→ Task to complete
Render the entries below as a Markdown table with two columns, Row and Entry text. Give each nonblank line its own numbered row and leave out blank lines.

→ Information given
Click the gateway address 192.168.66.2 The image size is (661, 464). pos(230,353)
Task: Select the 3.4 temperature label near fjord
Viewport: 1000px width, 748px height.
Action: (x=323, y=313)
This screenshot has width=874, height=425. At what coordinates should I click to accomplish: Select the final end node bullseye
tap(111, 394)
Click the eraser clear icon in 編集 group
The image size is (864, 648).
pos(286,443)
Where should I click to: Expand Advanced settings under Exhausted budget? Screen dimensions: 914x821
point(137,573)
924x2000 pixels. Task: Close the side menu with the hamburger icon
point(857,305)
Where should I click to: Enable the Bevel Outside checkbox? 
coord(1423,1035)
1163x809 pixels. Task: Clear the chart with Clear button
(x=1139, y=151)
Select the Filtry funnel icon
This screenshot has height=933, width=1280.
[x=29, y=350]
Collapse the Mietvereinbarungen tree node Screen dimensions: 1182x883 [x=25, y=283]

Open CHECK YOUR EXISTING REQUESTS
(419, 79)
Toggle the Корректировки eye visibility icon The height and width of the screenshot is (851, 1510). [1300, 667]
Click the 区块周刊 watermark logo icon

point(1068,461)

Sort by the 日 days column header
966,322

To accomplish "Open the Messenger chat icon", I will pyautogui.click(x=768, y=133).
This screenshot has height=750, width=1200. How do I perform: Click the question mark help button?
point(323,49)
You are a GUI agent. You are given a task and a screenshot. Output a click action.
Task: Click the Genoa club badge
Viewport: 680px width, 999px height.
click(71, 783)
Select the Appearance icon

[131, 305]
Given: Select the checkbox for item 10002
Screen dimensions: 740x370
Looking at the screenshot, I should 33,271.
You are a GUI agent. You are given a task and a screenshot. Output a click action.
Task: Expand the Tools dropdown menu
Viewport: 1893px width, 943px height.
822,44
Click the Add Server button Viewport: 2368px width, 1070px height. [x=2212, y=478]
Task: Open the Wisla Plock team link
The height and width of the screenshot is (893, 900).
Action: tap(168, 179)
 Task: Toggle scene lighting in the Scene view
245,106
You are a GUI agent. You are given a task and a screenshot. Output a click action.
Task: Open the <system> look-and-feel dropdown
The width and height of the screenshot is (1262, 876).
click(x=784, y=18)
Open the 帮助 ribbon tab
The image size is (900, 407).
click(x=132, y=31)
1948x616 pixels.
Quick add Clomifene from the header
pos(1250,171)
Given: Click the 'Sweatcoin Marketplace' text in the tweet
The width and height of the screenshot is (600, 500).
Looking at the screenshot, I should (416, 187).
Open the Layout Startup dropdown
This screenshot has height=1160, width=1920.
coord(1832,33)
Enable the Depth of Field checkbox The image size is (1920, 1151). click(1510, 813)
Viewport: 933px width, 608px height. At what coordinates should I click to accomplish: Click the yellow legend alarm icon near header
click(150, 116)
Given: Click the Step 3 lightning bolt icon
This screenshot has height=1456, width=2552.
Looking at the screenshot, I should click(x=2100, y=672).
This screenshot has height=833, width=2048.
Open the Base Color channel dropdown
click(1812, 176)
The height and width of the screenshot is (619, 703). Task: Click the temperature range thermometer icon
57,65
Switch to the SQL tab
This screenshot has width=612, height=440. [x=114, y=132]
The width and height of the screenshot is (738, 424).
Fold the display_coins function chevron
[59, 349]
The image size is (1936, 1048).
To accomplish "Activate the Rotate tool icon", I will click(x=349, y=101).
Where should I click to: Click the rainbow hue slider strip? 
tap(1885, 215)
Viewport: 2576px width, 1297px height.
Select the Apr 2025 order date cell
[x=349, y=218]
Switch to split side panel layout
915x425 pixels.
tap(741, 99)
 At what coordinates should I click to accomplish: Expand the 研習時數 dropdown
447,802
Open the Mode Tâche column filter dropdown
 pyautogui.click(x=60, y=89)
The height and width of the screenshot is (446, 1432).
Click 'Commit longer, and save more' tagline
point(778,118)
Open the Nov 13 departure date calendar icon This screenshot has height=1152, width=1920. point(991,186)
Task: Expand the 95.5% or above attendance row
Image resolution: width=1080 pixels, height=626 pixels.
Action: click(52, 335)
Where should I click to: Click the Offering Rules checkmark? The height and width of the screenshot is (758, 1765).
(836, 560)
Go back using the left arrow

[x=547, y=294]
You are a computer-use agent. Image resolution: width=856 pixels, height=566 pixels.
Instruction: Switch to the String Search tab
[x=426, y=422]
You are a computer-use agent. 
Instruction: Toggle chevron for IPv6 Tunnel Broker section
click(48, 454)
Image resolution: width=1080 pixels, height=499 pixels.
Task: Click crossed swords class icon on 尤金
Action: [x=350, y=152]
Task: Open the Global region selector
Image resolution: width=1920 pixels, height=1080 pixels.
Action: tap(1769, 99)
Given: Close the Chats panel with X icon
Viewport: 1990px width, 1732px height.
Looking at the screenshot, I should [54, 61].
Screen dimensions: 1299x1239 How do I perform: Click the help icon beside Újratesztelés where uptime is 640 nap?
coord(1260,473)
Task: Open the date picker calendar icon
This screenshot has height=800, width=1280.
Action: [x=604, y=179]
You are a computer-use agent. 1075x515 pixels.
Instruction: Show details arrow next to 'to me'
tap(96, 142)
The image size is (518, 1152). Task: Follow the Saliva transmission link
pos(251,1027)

→ Exercise output
| Row | Entry text |
|---|---|
| 1 | Click the gateway address 192.168.66.2 The image size is (661, 464). pos(230,353) |
| 2 | Task: Select the 3.4 temperature label near fjord |
| 3 | Viewport: 1000px width, 748px height. |
| 4 | Action: (x=323, y=313) |
| 5 | This screenshot has width=874, height=425. At what coordinates should I click to accomplish: Select the final end node bullseye |
| 6 | tap(111, 394) |
| 7 | Click the eraser clear icon in 編集 group |
| 8 | The image size is (864, 648). |
| 9 | pos(286,443) |
| 10 | Where should I click to: Expand Advanced settings under Exhausted budget? Screen dimensions: 914x821 |
| 11 | point(137,573) |
| 12 | 924x2000 pixels. Task: Close the side menu with the hamburger icon |
| 13 | point(857,305) |
| 14 | Where should I click to: Enable the Bevel Outside checkbox?  |
| 15 | coord(1423,1035) |
| 16 | 1163x809 pixels. Task: Clear the chart with Clear button |
| 17 | (x=1139, y=151) |
| 18 | Select the Filtry funnel icon |
| 19 | This screenshot has height=933, width=1280. |
| 20 | [x=29, y=350] |
| 21 | Collapse the Mietvereinbarungen tree node Screen dimensions: 1182x883 [x=25, y=283] |
| 22 | Open CHECK YOUR EXISTING REQUESTS |
| 23 | (419, 79) |
| 24 | Toggle the Корректировки eye visibility icon The height and width of the screenshot is (851, 1510). [1300, 667] |
| 25 | Click the 区块周刊 watermark logo icon |
| 26 | point(1068,461) |
| 27 | Sort by the 日 days column header |
| 28 | 966,322 |
| 29 | To accomplish "Open the Messenger chat icon", I will pyautogui.click(x=768, y=133). |
| 30 | This screenshot has height=750, width=1200. How do I perform: Click the question mark help button? |
| 31 | point(323,49) |
| 32 | You are a GUI agent. You are given a task and a screenshot. Output a click action. |
| 33 | Task: Click the Genoa club badge |
| 34 | Viewport: 680px width, 999px height. |
| 35 | click(71, 783) |
| 36 | Select the Appearance icon |
| 37 | [131, 305] |
| 38 | Given: Select the checkbox for item 10002 |
| 39 | Screen dimensions: 740x370 |
| 40 | Looking at the screenshot, I should 33,271. |
| 41 | You are a GUI agent. You are given a task and a screenshot. Output a click action. |
| 42 | Task: Expand the Tools dropdown menu |
| 43 | Viewport: 1893px width, 943px height. |
| 44 | 822,44 |
| 45 | Click the Add Server button Viewport: 2368px width, 1070px height. [x=2212, y=478] |
| 46 | Task: Open the Wisla Plock team link |
| 47 | The height and width of the screenshot is (893, 900). |
| 48 | Action: tap(168, 179) |
| 49 |  Task: Toggle scene lighting in the Scene view |
| 50 | 245,106 |
| 51 | You are a GUI agent. You are given a task and a screenshot. Output a click action. |
| 52 | Task: Open the <system> look-and-feel dropdown |
| 53 | The width and height of the screenshot is (1262, 876). |
| 54 | click(x=784, y=18) |
| 55 | Open the 帮助 ribbon tab |
| 56 | The image size is (900, 407). |
| 57 | click(x=132, y=31) |
| 58 | 1948x616 pixels. |
| 59 | Quick add Clomifene from the header |
| 60 | pos(1250,171) |
| 61 | Given: Click the 'Sweatcoin Marketplace' text in the tweet |
| 62 | The width and height of the screenshot is (600, 500). |
| 63 | Looking at the screenshot, I should (416, 187). |
| 64 | Open the Layout Startup dropdown |
| 65 | This screenshot has height=1160, width=1920. |
| 66 | coord(1832,33) |
| 67 | Enable the Depth of Field checkbox The image size is (1920, 1151). click(1510, 813) |
| 68 | Viewport: 933px width, 608px height. At what coordinates should I click to accomplish: Click the yellow legend alarm icon near header |
| 69 | click(150, 116) |
| 70 | Given: Click the Step 3 lightning bolt icon |
| 71 | This screenshot has height=1456, width=2552. |
| 72 | Looking at the screenshot, I should click(x=2100, y=672). |
| 73 | This screenshot has height=833, width=2048. |
| 74 | Open the Base Color channel dropdown |
| 75 | click(1812, 176) |
| 76 | The height and width of the screenshot is (619, 703). Task: Click the temperature range thermometer icon |
| 77 | 57,65 |
| 78 | Switch to the SQL tab |
| 79 | This screenshot has width=612, height=440. [x=114, y=132] |
| 80 | The width and height of the screenshot is (738, 424). |
| 81 | Fold the display_coins function chevron |
| 82 | [59, 349] |
| 83 | The image size is (1936, 1048). |
| 84 | To accomplish "Activate the Rotate tool icon", I will click(x=349, y=101). |
| 85 | Where should I click to: Click the rainbow hue slider strip?  |
| 86 | tap(1885, 215) |
| 87 | Viewport: 2576px width, 1297px height. |
| 88 | Select the Apr 2025 order date cell |
| 89 | [x=349, y=218] |
| 90 | Switch to split side panel layout |
| 91 | 915x425 pixels. |
| 92 | tap(741, 99) |
| 93 |  At what coordinates should I click to accomplish: Expand the 研習時數 dropdown |
| 94 | 447,802 |
| 95 | Open the Mode Tâche column filter dropdown |
| 96 |  pyautogui.click(x=60, y=89) |
| 97 | The height and width of the screenshot is (446, 1432). |
| 98 | Click 'Commit longer, and save more' tagline |
| 99 | point(778,118) |
| 100 | Open the Nov 13 departure date calendar icon This screenshot has height=1152, width=1920. point(991,186) |
| 101 | Task: Expand the 95.5% or above attendance row |
| 102 | Image resolution: width=1080 pixels, height=626 pixels. |
| 103 | Action: click(52, 335) |
| 104 | Where should I click to: Click the Offering Rules checkmark? The height and width of the screenshot is (758, 1765). |
| 105 | (836, 560) |
| 106 | Go back using the left arrow |
| 107 | [x=547, y=294] |
| 108 | You are a computer-use agent. Image resolution: width=856 pixels, height=566 pixels. |
| 109 | Instruction: Switch to the String Search tab |
| 110 | [x=426, y=422] |
| 111 | You are a computer-use agent.  |
| 112 | Instruction: Toggle chevron for IPv6 Tunnel Broker section |
| 113 | click(48, 454) |
| 114 | Image resolution: width=1080 pixels, height=499 pixels. |
| 115 | Task: Click crossed swords class icon on 尤金 |
| 116 | Action: [x=350, y=152] |
| 117 | Task: Open the Global region selector |
| 118 | Image resolution: width=1920 pixels, height=1080 pixels. |
| 119 | Action: tap(1769, 99) |
| 120 | Given: Close the Chats panel with X icon |
| 121 | Viewport: 1990px width, 1732px height. |
| 122 | Looking at the screenshot, I should [54, 61]. |
| 123 | Screen dimensions: 1299x1239 How do I perform: Click the help icon beside Újratesztelés where uptime is 640 nap? |
| 124 | coord(1260,473) |
| 125 | Task: Open the date picker calendar icon |
| 126 | This screenshot has height=800, width=1280. |
| 127 | Action: [x=604, y=179] |
| 128 | You are a computer-use agent. 1075x515 pixels. |
| 129 | Instruction: Show details arrow next to 'to me' |
| 130 | tap(96, 142) |
| 131 | The image size is (518, 1152). Task: Follow the Saliva transmission link |
| 132 | pos(251,1027) |